● Provided text
• • • • •
LM Studio — GUI plus OpenAI-compatible API in one application. My preferred choice for experimentation and interactive use. To bind to all network interfaces, edit ~/.cache/lm-studio/.internal/http-server-config.json and set "networkInterface": "0.0.0.0".
llama.cpp — lowest overhead, most scriptable. Compile with make LLAMA_METAL=1 LLAMA_METAL_EMBED=1 for full Metal GPU acceleration.
All three expose an OpenAI-compatible API, which means any tool expecting an OpenAI endpoint — CrewAI, LangChain, custom scripts — works without modification.
Performance: what actually runs
Measured with llama-bench on the base M4, batch size 1, 4096 context, Metal backend:
| Model | Quantisation | VRAM | Tokens/s | Power |
|---|---|---|---|---|
| Mistral 7B Instruct | Q4_K_M | ~10 GB | 54 | 28 W |
| Qwen 14B Chat | Q5_K_S | ~19 GB | 25 | 29 W |
| Llama 3 24B | Q4_K_M | ~22 GB | 12 | 30 W |
The sweet spot on the base M4 is 7B to 14B models. At 7B you get conversational speed. At 14B you get noticeably better reasoning at still-usable throughput. Above 24B the context window or model weights spill into host RAM and responsiveness drops sharply.
For the M4 Pro (36 GB or 48 GB configurations), the ceiling moves up significantly — 30B+ models become practical, and the extra memory bandwidth makes a real difference for longer contexts.
System characteristics
- Power: 6 W idle, 30 W sustained load
- Noise: below 20 dB(A) — the fan stays under 2000 RPM. In practice, silent
- Footprint: 19 cm square — fits under a monitor stand
- Cost: under 1500 EUR for the base configuration with external SSD
This is less power than most laptop chargers draw. It runs 24/7 without anyone noticing it is there.
• • • • •
● Data to examine
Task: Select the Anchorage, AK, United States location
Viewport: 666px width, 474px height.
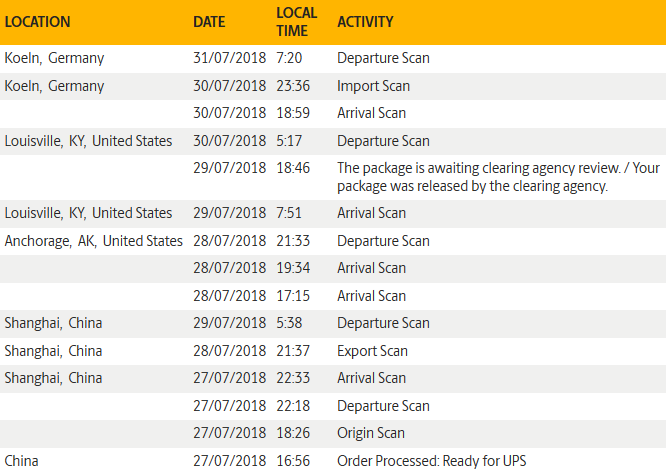Action: click(93, 241)
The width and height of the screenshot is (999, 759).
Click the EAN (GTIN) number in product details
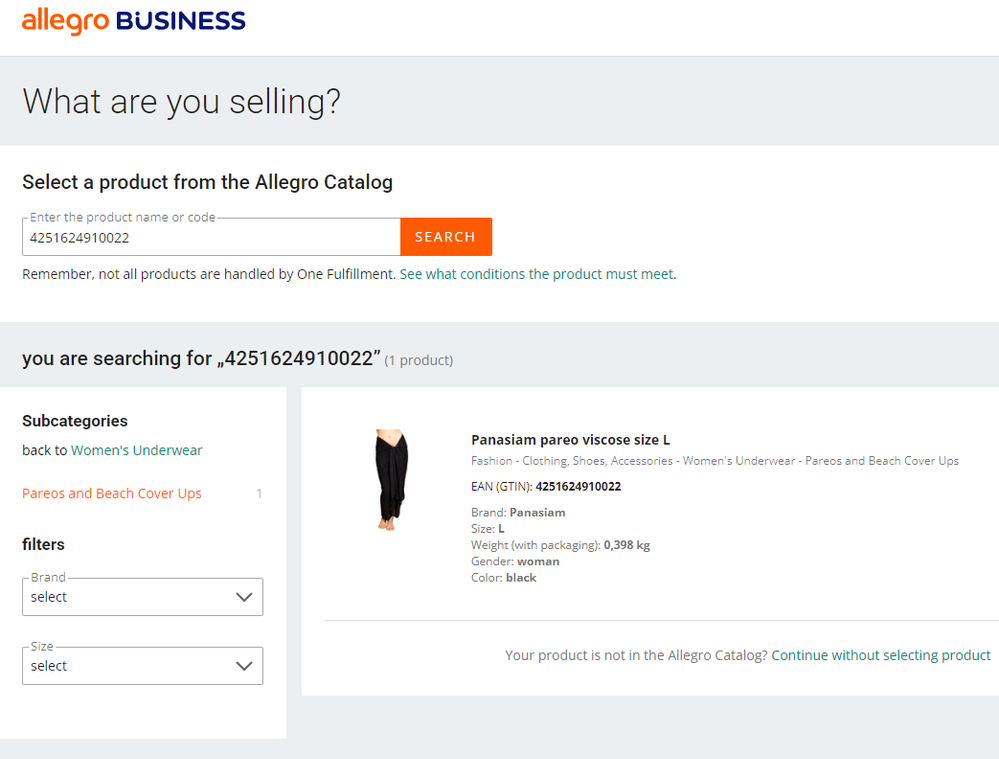(x=578, y=487)
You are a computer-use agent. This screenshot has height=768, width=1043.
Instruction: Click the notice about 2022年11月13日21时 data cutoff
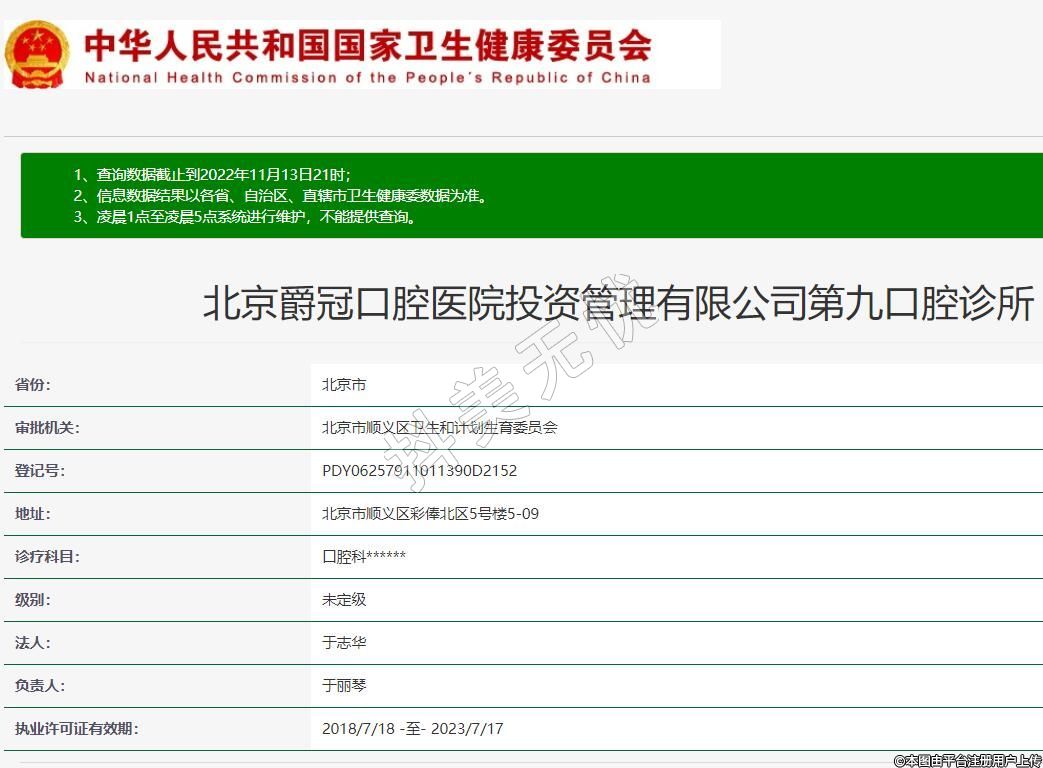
• • • • •
● Exercise objective
From the provided text, give the passage starting with "System characteristics" and going on through "it is there." again, substituting "desk shelf" for "monitor stand".

● Written answer
System characteristics
- Power: 6 W idle, 30 W sustained load
- Noise: below 20 dB(A) — the fan stays under 2000 RPM. In practice, silent
- Footprint: 19 cm square — fits under a desk shelf
- Cost: under 1500 EUR for the base configuration with external SSD
This is less power than most laptop chargers draw. It runs 24/7 without anyone noticing it is there.